» **Deskripsi Tugas**: Tulis lanjutan teks tentang banjir Demak di bawah ini, dimulai tepat setelah kalimat terakhirnya.

» **Teks yang Disediakan**:
⁂
Salah satu foto banjir Demak yang membuat saya miris adalah tenggelamnya pusat Kota Demak. Saya sendiri pernah berjalan-jalan ke sana dan hampir tidak percaya area yang menjadi makam para wali songo itu harus tenggelam. Pun demikian dengan Masjid Agung Demak, tempat bersemayamnya beberapa ulama dan pembesar Kerajaan Demak. Air menggenangi kompleks makam yang hampir setiap hari selalu disinggahi peziarah.

Genangan air tampak pada makam pendiri Kerajaan Demak, Raden Patah. Hingga tulisan ini dibuat, ketinggian air masih mencapai sekitar 10-30 cm. Alhasil, kegiatan ziarah ditutup sementara. Sebuah pemandangan yang cukup miris.

Banjir Demak dan Kudus telah membuat ratusan ribu warga terdampak. Pusat Kota Demak pun bisa dikatakan hampir lumpuh. Tak hanya pusat Kota Demak, beberapa kecamatan lain di Demak pun juga terdampak. Tentu, perekonomian nasional yang menggantungkan jalan raya Pantura Demak-Kudus ikut terganggu. Arus lalu lintas pun dialihkan ke jalan Demak-Jepara. Distribusi barang pun terganggu akibat banjir ini.
⁂
» **Data yang Disediakan**:

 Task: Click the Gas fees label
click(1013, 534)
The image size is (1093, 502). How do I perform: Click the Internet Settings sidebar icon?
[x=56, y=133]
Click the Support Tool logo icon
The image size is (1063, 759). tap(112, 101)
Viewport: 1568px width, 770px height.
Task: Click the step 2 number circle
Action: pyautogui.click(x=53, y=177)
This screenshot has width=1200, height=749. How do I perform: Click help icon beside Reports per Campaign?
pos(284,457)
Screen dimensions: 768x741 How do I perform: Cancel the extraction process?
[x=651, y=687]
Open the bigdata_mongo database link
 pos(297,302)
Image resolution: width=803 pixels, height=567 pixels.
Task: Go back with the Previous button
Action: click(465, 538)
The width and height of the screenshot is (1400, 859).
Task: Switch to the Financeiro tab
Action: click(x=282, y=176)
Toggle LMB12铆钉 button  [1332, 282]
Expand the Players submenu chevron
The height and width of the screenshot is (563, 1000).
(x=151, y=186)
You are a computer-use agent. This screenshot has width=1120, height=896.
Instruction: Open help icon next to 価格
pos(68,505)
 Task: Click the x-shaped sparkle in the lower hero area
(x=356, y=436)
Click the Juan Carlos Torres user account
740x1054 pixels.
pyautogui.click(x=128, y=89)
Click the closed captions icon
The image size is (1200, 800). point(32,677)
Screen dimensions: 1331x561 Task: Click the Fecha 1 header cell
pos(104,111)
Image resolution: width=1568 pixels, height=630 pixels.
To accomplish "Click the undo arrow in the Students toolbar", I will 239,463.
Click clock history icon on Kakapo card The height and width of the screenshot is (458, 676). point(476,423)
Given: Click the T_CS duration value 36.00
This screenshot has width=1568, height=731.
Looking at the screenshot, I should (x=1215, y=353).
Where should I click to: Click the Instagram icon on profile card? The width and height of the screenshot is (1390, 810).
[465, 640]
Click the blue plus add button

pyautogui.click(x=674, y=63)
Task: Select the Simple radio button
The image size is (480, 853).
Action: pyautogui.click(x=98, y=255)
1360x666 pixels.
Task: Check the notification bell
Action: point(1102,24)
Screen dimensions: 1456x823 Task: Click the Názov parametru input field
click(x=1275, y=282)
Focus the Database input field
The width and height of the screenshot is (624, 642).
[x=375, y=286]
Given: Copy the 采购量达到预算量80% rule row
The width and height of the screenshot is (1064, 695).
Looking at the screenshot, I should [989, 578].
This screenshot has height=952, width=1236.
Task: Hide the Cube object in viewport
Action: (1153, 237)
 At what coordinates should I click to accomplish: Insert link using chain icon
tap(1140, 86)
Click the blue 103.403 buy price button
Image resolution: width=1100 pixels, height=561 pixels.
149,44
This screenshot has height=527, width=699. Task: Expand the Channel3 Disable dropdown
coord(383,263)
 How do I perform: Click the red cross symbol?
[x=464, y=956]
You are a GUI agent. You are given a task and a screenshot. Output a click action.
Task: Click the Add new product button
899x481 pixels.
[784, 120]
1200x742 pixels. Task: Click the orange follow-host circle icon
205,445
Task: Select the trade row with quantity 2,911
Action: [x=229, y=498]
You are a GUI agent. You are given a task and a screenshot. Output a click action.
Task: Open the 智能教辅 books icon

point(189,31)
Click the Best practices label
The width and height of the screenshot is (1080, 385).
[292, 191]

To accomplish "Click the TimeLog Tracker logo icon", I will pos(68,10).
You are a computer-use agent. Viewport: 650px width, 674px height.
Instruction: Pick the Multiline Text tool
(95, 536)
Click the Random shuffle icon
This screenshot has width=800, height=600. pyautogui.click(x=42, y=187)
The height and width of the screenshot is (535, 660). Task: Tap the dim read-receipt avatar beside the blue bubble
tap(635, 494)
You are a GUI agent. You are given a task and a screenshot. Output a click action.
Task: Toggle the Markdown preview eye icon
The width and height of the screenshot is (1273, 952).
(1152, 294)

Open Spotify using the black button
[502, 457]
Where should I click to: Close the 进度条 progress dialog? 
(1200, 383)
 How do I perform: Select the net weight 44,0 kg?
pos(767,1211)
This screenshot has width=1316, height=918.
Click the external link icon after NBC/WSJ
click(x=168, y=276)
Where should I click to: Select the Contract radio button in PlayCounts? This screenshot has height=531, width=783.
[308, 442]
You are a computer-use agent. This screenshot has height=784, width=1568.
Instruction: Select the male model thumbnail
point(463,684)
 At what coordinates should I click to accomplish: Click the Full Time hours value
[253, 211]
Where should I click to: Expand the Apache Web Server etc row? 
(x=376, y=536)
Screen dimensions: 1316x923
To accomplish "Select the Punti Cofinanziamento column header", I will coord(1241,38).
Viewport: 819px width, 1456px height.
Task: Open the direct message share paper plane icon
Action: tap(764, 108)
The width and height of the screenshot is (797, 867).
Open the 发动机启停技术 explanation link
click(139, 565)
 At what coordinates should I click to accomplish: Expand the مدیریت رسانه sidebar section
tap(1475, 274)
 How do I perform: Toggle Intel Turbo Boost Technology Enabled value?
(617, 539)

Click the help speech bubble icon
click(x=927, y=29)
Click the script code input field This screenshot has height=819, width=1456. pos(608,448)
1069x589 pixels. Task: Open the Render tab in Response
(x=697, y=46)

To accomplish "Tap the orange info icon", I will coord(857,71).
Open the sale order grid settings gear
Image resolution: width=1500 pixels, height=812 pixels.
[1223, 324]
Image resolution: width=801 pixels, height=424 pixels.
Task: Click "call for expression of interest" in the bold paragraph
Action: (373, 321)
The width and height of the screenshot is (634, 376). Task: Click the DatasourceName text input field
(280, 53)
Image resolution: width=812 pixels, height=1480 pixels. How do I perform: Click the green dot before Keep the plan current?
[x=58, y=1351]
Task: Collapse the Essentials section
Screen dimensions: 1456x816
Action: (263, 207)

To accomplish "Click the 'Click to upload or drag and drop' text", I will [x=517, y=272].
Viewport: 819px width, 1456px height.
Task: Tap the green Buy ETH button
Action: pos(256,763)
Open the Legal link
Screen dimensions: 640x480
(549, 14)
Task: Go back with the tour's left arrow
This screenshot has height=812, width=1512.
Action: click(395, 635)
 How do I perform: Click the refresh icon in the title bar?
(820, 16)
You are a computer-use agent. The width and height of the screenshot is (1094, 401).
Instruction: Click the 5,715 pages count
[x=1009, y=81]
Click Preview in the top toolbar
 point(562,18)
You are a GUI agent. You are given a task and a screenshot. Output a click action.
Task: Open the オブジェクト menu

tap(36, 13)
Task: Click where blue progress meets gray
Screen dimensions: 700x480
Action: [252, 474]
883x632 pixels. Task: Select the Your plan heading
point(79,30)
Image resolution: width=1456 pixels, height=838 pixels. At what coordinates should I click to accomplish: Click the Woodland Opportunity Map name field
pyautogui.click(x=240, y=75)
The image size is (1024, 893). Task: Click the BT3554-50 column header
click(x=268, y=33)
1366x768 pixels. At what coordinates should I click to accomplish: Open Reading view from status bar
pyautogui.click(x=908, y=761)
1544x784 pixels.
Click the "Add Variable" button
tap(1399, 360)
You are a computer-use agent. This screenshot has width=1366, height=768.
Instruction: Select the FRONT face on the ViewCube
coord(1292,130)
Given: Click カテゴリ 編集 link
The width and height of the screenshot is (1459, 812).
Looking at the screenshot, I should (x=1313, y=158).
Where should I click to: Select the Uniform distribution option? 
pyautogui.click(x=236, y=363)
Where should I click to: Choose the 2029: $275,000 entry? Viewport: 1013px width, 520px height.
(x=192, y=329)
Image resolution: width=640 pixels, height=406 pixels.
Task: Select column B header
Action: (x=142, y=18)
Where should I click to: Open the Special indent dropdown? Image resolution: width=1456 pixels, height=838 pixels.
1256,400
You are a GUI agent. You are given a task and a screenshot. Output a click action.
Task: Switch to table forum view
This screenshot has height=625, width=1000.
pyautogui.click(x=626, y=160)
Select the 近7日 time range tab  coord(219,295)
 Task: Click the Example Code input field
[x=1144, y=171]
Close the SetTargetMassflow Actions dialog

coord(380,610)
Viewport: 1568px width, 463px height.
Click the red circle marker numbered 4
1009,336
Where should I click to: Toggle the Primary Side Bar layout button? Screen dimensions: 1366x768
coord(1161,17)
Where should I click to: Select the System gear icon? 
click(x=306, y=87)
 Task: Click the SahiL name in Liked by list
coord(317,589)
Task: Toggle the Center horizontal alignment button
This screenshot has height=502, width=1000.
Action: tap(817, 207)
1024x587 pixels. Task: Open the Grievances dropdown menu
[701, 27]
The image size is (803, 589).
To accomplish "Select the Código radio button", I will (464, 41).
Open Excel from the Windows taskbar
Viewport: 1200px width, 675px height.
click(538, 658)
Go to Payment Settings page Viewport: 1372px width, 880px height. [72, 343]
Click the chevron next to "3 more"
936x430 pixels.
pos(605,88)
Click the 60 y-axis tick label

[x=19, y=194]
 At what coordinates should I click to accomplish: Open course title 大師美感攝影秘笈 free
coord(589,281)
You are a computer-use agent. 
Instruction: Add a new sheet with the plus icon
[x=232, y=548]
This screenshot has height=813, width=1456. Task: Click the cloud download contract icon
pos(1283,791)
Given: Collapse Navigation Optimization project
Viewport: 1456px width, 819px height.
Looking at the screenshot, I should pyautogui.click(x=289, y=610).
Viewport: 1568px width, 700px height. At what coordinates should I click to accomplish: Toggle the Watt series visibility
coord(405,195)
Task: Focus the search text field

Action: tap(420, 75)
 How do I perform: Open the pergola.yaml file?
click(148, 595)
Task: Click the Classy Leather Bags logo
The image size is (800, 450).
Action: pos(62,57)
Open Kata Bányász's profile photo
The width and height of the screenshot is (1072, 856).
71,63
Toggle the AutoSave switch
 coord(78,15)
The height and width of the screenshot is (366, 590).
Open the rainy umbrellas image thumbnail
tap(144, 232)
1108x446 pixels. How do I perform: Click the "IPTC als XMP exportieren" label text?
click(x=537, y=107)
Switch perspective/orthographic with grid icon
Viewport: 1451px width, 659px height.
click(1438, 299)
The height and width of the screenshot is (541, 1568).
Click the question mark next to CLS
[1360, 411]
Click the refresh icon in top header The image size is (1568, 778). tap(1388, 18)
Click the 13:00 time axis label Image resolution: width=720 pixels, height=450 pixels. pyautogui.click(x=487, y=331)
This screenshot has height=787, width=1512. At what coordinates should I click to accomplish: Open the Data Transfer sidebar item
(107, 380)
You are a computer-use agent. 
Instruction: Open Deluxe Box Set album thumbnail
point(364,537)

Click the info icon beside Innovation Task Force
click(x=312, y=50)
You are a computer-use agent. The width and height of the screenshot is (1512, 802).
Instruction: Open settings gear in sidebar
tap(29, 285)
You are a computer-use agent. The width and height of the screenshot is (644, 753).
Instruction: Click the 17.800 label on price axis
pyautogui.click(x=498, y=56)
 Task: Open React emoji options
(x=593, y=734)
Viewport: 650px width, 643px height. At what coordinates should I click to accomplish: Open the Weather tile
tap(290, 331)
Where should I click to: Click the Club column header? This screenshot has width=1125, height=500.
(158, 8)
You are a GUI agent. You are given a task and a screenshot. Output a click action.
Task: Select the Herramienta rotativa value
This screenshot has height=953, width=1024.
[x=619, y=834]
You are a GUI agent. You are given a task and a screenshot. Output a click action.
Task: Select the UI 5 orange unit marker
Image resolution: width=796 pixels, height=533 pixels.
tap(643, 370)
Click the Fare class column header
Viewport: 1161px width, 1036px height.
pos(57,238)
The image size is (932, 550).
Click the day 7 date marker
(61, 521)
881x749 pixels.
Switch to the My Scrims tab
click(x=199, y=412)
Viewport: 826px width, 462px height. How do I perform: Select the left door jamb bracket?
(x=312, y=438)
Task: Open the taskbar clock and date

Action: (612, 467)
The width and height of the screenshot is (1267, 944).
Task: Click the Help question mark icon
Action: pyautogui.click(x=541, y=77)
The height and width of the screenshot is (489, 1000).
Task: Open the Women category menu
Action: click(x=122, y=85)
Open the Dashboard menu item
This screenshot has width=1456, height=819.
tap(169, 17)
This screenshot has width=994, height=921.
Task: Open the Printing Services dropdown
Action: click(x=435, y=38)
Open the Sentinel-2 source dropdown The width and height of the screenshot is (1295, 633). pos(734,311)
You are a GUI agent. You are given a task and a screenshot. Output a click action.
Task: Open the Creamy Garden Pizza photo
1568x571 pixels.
⁂
» **Jawaban Tertulis**:
Banjir yang meluas di Kudus dan Demak memang diakibatkan oleh curah hujan tinggi dan jebolnya tanggul. Tinggi banjir yang dikabarkan sampai 2 meter lebih di beberapa titik membuat banjir tak juga surut. Nah, dari fenomena ini banyak yang beranggapan bahwa banjir Demak-Kudus disebabkan oleh kembalinya Selat Muria.

Selat Muria merupakan selat purba yang membelah daerah Demak-Kudus dengan Jepara. Dulu, konon dikabarkan wilayah Jepara adalah pulau yang terpisah dengan daratan Jawa yang bernama Pulau Muria. Antara Pulau Jawa dan Pulau Muria dibatasi oleh selat sempit yang menjadi ujung tombak perdagangan di Kerajaan Demak.

Peta Selat Muria. Tampak wilayah Jepara terpisah dari Pulau Jawa.


Saat sekolah dulu, mungkin kita diajarkan bahwa Kerajaan Demak adalah kerajaan dengan pelabuhan besar. Jika melihat peta sekarang, pelabuhan tersebut sangat mustahil berada di pusat Kota Demak sekarang karena di sebelah utaranya merupakan daratan yang terhubung dengan wilayah Jepara. Pelabuhan juga tidak disebutkan berada di Semarang atau Jepara karena pusat aktivitas Kerajaan Demak berada di wilayah Kota Demak saat ini. Maka, bisa dikatakan saat itu wilayah Kota Demak merupakan sebuah pelabuhan.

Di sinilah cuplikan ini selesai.